| BRIEF A |
Answer these questions about the OpenML thread:
(i) On what date did HeidiSeibold open the issue?
(ii) In what programming language is OriHoch's parser written?
(iii) Who enters the support criteria titles by hand?
| BRIEF B |
Retype the part of the OpenML thread starting at "hey there, this" and ending at "etc.. in general)".

Making OpenML understandable for people with data (who aren't machine learners) #36

HeidiSeibold · 2017-10-03T06:27:38Z

HeidiSeibold
Oct 3, 2017

We need to create an OpenML guide for people with data and prediction problems. We really want to attract applied researchers and people who have interesting problems, but at the moment they probably feel intimidated by OpenML.

How can we best welcome people with data
How can we make OpenML understandable for non-MLers?
How can we make OpenML attractive for people to bring their data to OpenML?

This is an issue for OpenML newbies and non-technical people since they know best, what they need to work with OpenML. Please start working on this issue by commenting below. We'll get in touch with you then to discuss furthers steps.

OriHoch · 2017-10-03T06:46:46Z

OriHoch
Oct 3, 2017

hey there, this is amazing, I believe I am exactly your target audience - I have no idea about machine learning (or maths / algorythms etc.. in general)

but - I do have a lot of data I work with which I think would benefit greatly from ML

here is a small example of something I'm currently working on:

it's a small parser written in Python (which is part of an ETL framework - but it doesn't matter for the sake of this discussion)

https://github.com/OriHoch/budgetkey-data-pipelines/blob/096b1e72ed4ddce605f3866663648ecbdaa88016/datapackage_pipelines_budgetkey/pipelines/supports/criteria/parser.py

This parser goes over support criteria titles from the Israeli government. The titles are all inputted by hand by government officials, but they all provide similar details. Translated to english, the titles look something like this:

request for support criteria for the culture ministry to help disabled people access theatres
helping disable people access theatres - a support criteria request by the ministry of culture
support request for amount of 1 Billion Dollar to support disable people access to theatres paid by the Israeli culture office

my parser extracts the data from these title:

parsing the related office - culture ministry / ministry of culture / the Israeli culture office
parsing the amount (if exists)

| DATASET EXCERPT |
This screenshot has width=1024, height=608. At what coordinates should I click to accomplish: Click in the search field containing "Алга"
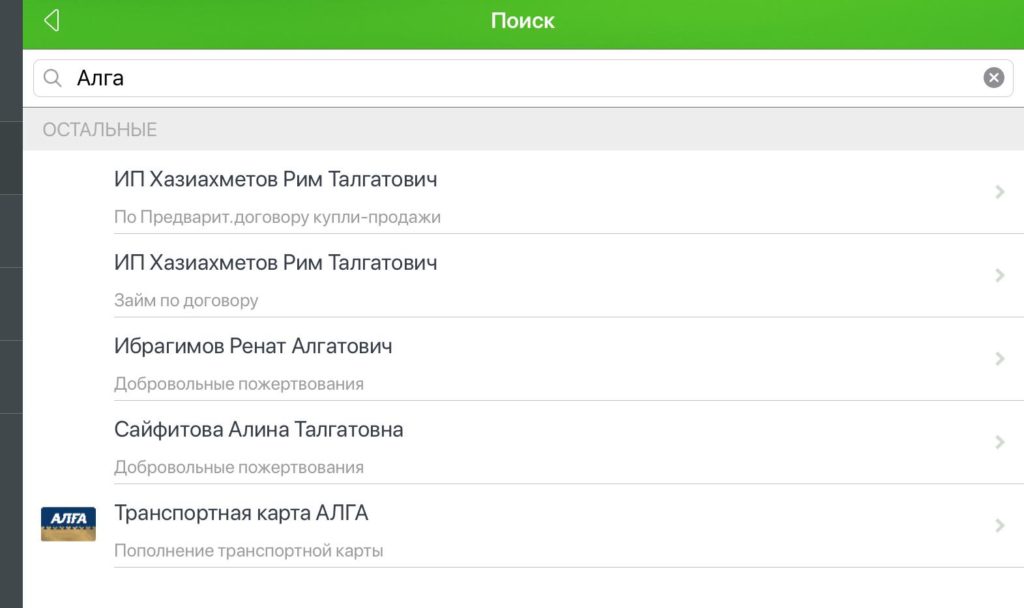point(500,78)
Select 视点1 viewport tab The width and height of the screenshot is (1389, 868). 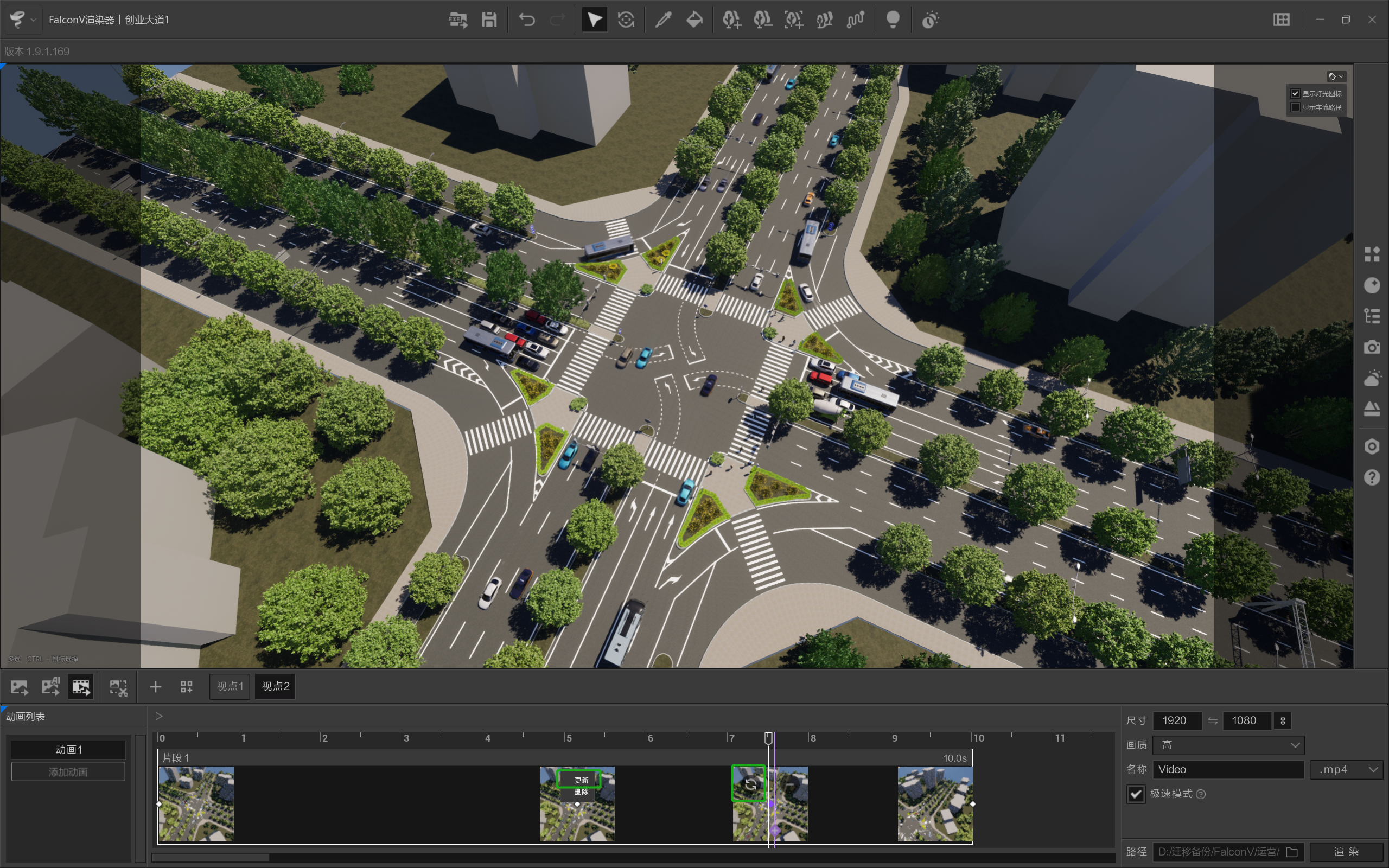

| EXERCISE SOLUTION A |
(i) Oct 3, 2017
(ii) Python
(iii) Government officials

| EXERCISE SOLUTION B |
hey there, this is amazing, I believe I am exactly your target audience - I have no idea about machine learning (or maths / algorythms etc.. in general)